Pema Zangmo vient chaque année en France pour y trouver des donateurs qui l’aideront dans ses projets. C’est une bâtisseuse, de monastères et d’écoles pour les jeunes moines, on le voit sur les photos du site internet dédié à ses projets, elle travaille sur les chantiers, avec les ouvriers mais elle doit aussi se bouger pour amener les capitaux. Elle me dit que c’est à peu près vers 1966 qu’elle a débuté ses premiers chantiers. Je lui demande à la fin de notre dîner pourquoi elle fait tout cela encore aujourd’hui à l’heure de ses quatre-vingt et quelques printemps ? «Pour le bénéfice des autres.»  répond t-elle.

Un état d’esprit donc.

Deux jours plus tard, ravis nous l’accompagnons jusqu’à la gare d’Austerlitz où un train l’emmène vers le monastère Dhagpo Kagyu Ling en Dordogne. Ma fille a manifesté l’envie de la rencontrer et j’ai été  très surpris car je n’avais pas raconté grand chose à mon retour de l’aéroport. Mais elle insiste «Demain matin tu promets que tu ne pars pas sans moi !»  «Mais tu sais que nous devrons nous lever à 5h30 ! Est-ce que tu pourras ?» En fait oui, d’ailleurs elle n’a pas dormi du tout cette nuit là.

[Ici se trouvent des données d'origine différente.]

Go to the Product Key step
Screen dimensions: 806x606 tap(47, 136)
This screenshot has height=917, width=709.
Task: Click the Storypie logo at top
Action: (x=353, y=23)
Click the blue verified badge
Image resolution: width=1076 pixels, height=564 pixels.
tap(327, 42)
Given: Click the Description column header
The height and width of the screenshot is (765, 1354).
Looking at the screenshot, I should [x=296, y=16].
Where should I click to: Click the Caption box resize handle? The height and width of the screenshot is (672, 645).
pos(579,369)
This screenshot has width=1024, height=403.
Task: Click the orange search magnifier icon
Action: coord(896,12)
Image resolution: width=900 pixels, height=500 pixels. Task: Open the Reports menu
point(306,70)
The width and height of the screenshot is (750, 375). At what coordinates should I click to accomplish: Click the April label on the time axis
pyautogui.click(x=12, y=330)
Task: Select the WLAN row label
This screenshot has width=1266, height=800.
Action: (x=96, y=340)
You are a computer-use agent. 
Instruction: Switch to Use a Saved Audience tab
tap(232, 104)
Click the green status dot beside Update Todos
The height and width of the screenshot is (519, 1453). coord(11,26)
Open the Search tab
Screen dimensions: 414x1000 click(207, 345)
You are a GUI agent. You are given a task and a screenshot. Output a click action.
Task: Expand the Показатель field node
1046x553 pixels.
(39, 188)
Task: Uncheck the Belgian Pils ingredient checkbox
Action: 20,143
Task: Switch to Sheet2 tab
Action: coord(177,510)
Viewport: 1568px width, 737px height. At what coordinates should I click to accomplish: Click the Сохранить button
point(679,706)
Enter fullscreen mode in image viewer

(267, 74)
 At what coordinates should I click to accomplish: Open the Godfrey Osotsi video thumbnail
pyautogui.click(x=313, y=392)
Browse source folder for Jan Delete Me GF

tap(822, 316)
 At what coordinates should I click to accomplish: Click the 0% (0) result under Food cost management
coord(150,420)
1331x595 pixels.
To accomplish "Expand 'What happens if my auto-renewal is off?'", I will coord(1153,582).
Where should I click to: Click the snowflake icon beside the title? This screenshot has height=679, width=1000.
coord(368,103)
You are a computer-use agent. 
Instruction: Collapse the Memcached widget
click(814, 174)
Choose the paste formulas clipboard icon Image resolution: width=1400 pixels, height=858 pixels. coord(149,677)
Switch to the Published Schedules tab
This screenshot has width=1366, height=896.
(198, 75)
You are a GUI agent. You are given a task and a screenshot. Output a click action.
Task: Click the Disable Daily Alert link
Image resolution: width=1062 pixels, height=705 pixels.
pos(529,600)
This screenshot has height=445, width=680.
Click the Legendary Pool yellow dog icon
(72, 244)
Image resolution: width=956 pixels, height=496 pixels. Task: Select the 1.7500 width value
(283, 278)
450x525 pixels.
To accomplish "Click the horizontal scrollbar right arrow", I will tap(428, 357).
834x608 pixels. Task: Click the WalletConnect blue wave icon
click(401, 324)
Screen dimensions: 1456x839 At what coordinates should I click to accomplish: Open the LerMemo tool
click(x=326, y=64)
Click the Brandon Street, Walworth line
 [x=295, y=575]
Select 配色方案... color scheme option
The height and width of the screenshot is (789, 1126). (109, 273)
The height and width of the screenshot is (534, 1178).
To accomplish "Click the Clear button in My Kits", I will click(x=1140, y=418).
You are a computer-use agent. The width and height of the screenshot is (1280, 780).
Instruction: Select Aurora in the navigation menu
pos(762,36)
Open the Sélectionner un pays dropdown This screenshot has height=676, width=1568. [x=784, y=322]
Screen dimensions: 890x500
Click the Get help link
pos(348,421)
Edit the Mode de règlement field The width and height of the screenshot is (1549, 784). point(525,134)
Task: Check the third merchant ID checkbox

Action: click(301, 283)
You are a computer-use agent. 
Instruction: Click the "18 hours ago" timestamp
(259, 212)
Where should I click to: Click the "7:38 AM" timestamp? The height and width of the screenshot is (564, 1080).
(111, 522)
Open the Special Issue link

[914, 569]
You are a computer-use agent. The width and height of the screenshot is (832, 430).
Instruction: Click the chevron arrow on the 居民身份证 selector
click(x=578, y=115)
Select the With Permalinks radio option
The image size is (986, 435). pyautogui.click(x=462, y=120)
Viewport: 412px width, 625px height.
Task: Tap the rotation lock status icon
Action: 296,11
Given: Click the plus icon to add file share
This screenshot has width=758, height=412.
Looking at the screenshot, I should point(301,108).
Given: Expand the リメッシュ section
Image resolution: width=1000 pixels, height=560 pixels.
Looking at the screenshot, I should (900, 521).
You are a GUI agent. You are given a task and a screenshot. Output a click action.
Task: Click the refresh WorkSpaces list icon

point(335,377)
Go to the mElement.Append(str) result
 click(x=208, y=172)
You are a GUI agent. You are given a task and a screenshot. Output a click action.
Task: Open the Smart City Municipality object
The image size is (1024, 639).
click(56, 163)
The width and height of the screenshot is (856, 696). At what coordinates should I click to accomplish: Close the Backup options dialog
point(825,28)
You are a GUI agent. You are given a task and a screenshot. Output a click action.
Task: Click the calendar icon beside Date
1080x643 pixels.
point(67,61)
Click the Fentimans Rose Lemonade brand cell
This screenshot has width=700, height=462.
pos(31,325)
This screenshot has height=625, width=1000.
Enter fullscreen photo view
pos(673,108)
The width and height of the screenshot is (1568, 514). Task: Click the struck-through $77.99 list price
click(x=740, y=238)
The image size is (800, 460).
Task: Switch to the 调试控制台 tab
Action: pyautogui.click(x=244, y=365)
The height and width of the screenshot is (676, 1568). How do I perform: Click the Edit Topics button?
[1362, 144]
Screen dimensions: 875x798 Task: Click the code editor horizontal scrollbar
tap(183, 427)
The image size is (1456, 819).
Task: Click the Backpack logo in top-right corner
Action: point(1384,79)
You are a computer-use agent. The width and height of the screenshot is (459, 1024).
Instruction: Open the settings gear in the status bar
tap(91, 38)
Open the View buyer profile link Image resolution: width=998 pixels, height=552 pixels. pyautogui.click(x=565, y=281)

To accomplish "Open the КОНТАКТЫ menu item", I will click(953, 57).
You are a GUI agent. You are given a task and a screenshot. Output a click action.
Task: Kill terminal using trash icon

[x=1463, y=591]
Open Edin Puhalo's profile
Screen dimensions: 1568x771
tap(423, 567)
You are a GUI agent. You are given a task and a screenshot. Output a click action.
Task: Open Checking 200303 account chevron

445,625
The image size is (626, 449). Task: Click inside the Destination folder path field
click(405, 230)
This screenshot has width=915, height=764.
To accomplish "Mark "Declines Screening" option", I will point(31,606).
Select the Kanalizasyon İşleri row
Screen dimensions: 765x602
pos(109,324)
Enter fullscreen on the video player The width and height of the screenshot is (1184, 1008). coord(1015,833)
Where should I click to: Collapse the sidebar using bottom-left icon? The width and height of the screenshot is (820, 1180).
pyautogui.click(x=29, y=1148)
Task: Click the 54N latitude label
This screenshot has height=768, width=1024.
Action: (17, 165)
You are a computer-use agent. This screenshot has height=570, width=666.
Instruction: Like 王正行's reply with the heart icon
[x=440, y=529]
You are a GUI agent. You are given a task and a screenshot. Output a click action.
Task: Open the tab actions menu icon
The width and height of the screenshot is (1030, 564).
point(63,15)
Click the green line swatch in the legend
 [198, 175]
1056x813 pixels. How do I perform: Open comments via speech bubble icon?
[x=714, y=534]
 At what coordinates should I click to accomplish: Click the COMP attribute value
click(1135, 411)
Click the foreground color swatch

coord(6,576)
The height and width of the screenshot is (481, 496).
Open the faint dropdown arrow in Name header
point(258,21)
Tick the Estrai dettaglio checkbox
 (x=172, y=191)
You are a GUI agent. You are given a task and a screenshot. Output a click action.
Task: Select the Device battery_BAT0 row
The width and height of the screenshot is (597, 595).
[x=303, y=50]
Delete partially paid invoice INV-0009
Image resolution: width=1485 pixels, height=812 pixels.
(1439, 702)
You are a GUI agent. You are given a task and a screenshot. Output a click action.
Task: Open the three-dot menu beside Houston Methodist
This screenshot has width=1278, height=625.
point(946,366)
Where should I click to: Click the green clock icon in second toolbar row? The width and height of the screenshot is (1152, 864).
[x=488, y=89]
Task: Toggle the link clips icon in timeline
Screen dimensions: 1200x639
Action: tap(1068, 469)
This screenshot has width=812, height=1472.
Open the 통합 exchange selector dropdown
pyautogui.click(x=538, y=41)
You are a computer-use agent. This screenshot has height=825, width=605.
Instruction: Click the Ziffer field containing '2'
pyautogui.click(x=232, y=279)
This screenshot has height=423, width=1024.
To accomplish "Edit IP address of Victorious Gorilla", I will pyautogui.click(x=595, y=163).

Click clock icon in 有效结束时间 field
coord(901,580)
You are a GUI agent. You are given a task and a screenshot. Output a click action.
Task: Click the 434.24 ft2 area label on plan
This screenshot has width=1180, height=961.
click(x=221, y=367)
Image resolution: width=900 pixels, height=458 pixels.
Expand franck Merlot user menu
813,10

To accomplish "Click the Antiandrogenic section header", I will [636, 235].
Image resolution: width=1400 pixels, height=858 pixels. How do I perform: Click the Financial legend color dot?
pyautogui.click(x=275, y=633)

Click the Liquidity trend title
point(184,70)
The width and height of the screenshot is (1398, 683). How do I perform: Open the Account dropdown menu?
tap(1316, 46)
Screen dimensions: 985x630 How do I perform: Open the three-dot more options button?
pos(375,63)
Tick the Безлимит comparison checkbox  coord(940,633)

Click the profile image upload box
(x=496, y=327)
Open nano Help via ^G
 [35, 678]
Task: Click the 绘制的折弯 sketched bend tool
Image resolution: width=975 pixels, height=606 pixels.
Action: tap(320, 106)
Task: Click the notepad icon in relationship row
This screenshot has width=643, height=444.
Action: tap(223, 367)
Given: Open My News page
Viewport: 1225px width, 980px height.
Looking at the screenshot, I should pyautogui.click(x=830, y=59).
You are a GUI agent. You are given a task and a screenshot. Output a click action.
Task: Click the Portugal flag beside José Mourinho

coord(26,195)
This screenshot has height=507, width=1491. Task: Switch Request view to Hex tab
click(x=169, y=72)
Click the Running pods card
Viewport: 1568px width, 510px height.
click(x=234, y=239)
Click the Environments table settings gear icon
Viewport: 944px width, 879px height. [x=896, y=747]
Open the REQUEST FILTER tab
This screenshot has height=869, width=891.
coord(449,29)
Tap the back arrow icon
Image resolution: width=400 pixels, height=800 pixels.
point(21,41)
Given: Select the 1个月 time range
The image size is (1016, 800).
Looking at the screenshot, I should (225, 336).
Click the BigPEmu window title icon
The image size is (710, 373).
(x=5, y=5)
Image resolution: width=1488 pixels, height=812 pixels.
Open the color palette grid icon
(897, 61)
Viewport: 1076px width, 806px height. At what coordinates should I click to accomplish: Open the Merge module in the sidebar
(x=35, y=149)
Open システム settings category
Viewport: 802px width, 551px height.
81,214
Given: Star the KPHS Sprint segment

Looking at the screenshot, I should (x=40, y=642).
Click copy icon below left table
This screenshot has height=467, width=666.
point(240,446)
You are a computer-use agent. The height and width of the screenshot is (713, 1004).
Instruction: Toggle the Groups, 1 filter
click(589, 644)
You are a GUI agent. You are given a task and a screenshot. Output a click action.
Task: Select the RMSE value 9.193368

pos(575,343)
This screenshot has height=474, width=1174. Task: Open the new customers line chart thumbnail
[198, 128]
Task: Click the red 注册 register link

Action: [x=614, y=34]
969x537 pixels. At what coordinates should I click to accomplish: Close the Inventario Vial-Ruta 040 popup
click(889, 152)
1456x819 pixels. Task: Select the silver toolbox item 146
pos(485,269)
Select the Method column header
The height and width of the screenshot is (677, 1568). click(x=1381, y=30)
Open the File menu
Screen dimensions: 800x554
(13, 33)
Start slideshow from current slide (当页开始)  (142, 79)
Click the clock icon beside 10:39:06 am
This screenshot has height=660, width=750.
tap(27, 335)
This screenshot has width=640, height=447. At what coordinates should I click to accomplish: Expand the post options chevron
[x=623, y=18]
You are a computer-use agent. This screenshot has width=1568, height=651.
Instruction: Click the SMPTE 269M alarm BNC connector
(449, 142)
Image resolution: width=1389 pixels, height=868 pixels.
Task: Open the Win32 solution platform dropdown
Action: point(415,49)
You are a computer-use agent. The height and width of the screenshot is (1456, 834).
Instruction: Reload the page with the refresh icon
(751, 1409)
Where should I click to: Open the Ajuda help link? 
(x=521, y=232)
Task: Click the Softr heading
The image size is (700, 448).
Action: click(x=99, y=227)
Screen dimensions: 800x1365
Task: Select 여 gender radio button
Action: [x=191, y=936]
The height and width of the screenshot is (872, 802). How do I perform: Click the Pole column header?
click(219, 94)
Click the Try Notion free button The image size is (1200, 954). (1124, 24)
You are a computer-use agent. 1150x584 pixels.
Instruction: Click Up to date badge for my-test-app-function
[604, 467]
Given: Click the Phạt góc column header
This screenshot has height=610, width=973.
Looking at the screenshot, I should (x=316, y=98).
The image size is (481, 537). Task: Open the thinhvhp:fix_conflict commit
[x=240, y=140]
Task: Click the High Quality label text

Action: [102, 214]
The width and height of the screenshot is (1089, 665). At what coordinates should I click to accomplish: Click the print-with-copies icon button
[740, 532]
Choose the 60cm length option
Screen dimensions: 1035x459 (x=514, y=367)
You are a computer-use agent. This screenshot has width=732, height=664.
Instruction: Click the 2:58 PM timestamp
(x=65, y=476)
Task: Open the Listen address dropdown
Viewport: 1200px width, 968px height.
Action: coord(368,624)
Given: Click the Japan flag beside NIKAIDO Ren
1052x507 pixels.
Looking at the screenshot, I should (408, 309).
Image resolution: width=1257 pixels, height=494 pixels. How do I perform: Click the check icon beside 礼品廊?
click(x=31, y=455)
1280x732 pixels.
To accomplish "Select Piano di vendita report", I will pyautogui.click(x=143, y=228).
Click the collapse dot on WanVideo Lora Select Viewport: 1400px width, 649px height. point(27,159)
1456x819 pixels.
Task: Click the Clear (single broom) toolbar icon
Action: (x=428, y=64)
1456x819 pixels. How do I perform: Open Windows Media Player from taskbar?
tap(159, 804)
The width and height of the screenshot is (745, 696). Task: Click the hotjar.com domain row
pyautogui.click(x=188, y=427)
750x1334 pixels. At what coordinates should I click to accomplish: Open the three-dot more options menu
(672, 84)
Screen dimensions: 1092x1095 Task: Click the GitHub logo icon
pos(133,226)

Et c’est une journée lumineuse, je sens que nous sommes portés par l’énergie de Pema. A commencer par ma fille qui reçoit un nouveau nom «Karma Drölma» sans oublier l’agent de la gare d’Austerlitz qui se voit attribuer un cordon de bénédiction rouge au poignet. Et je vois au sourire qui éclaire son visage que rien ne pouvait lui procurer plus de plaisir aujourd’hui. Les gens que nous croisons dans la gare sont tous pressés car c’est l’heure de pointe, les visages sont fatigués et un peu énervés, je saisis tout de même leur regard au passage de la chaise roulante où est assise la nonne. Il me semble bien y déceler une poussière d’étincelle qui fait briller leurs yeux. Sans doute est-ce la couleur de la robe de Pema, ou la résolution qui se lit sur son visage, quelque chose se fait reconnaître de tous, quelque chose d’identifiable par nous tous, dont nous sommes familiers…  

Mon amie m’explique que la nonne restera quelques jours en Dordogne mais ira ensuite vers d’autres destinations en Europe pour sensibiliser différents publics à sa cause. Peut-être la reverrons-nous à son retour à Paris début septembre.

Nous sommes à nouveau dans ma voiture en direction de notre banlieue. Nous sommes épuisés. Je regarde la route et cette pensée me vient : quelque chose a changé. 

Karma Drölma s’est endormie sur la banquette arrière.